## Work task
Below are the entries; transcribe them exactly and drop every picture.

## Record set
------------------------
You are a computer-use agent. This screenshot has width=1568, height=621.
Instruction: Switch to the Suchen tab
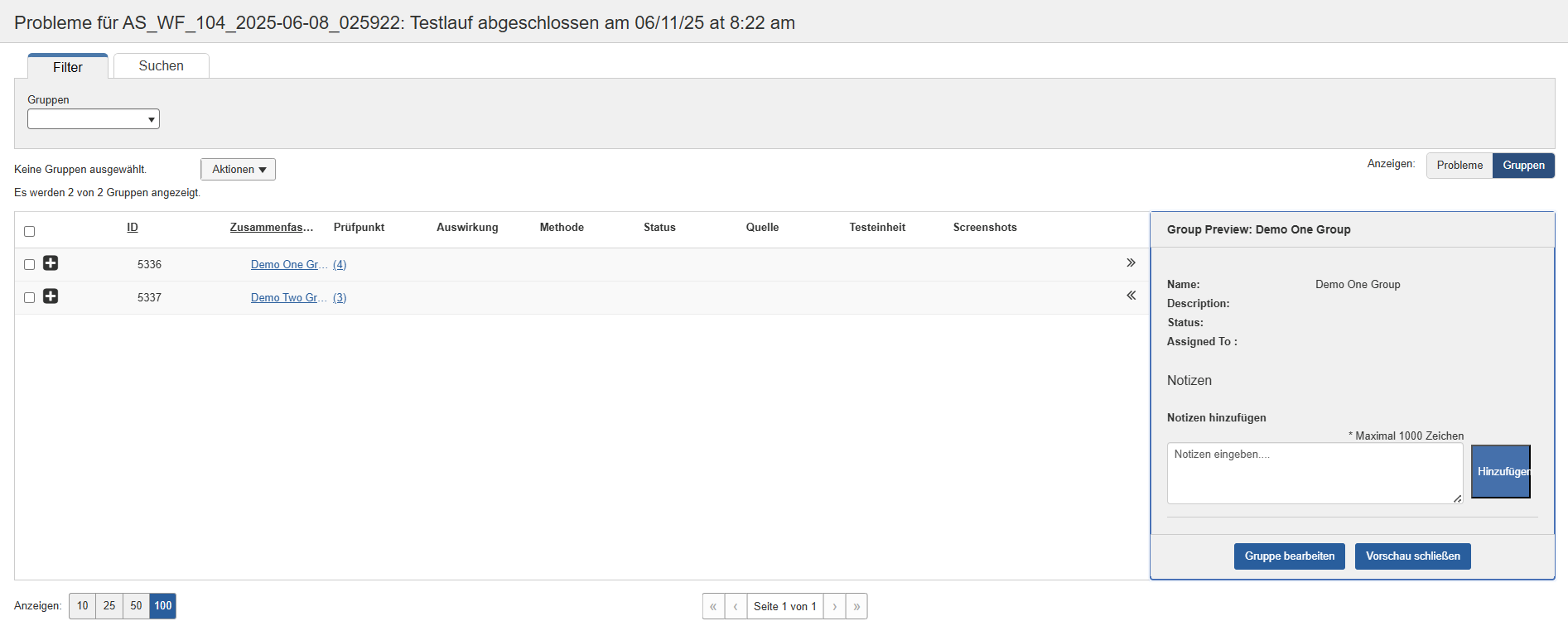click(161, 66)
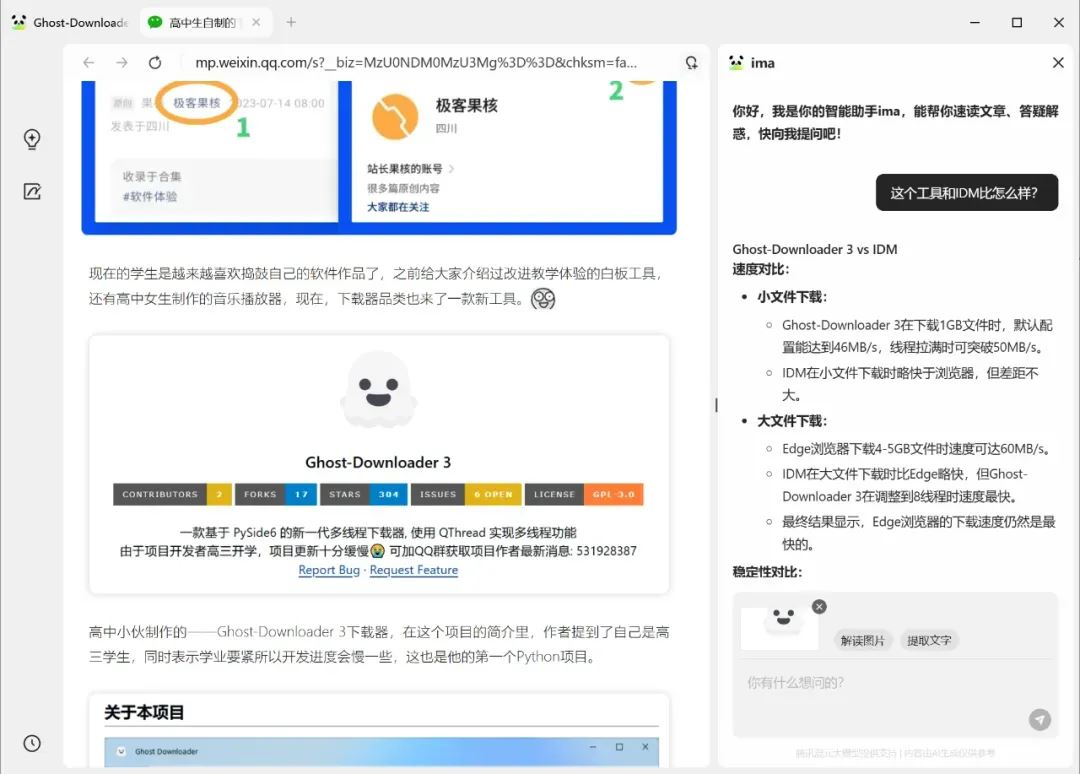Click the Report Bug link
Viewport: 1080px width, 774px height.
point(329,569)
------------------------
## Task output
You are a computer-use agent. This screenshot has width=1568, height=621.
Instruction: Switch to the Suchen tab
click(161, 66)
Click the Report Bug link
Viewport: 1080px width, 774px height.
point(329,569)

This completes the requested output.